UNITÉS SI (recommande)

UNITÉS CONVENTIONNELLES



Synonym
Alpha-amylase, α‐amylase, α‐1,4‐D‐glucanohydrolases, EC 3.2.1.
Units of measurement
nkat/l, µkat/l, nmol/(s•L), µmol/(s•L), U/L, IU/L, µmol/(min•L), µmol/(h•L), µmol/(h•mL)

Les α‐amylases (ou α‐1,4‐D‐glucanohydrolases, EC 3.2.1.1) sont des hydrolases qui scindent les liaisons α‐1,4‐glucosidiques de polysaccharides comme l’amylose, l’amylopectine et le glycogène. Plusieurs liaisons glucosidiques sont toujours hydrolysées simultanément dans les molécules d’oligosaccharides et de polysaccharides. Le maltotriose est la plus petite unité; son hydrolyse, toutefois très lente, conduit à la formation de maltose et de glucose. On distingue deux types d’α‐amylases, le type pancréatique (type P) et le type salivaire (type S). Alors que le type P est presque exclusivement d’origine pancréatique et, de ce fait, spécifique d’organe, le type S a des origines diverses. Il existe dans les glandes salivaires mais aussi dans les larmes, la sueur, le lait maternel, le liquide amniotique, les poumons, les testicules et l’épithélium des trompes de Fallope.

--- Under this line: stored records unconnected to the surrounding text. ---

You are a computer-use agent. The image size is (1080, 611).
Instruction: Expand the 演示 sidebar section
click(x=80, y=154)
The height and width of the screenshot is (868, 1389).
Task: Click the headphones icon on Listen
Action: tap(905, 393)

Les dosages enzymatiques d'α-amylase revêtent une grande importance dans le diagnostic des affections pancréatiques du fait du manque de spécificité des symptômes cliniques. Ils sont avant tout utilisés pour le diagnostic et le suivi des pancréatites aiguës. Néanmoins, l'hyperamylasémie ne se rencontre pas seulement lors de pancréatite aiguë ou dans les phases inflammatoires des pancréatites chroniques; elle est également observée lors d’insuffisance rénale due à une diminution de la filtration glomérulaire, lors de tumeurs du poumon ou des ovaires, de pneumonie, d’affections des glandes salivaires, d’acidocétose diabétique, de traumatismes crâniens, d’interventions chirurgicales, ou en cas de macroamylasémie. Pour être sûr qu’il s’agit bien d’une affection pancréatique, il est recommandé de doser une autre enzyme spécifique du pancréas (lipase ou α‐amylase pancréatique).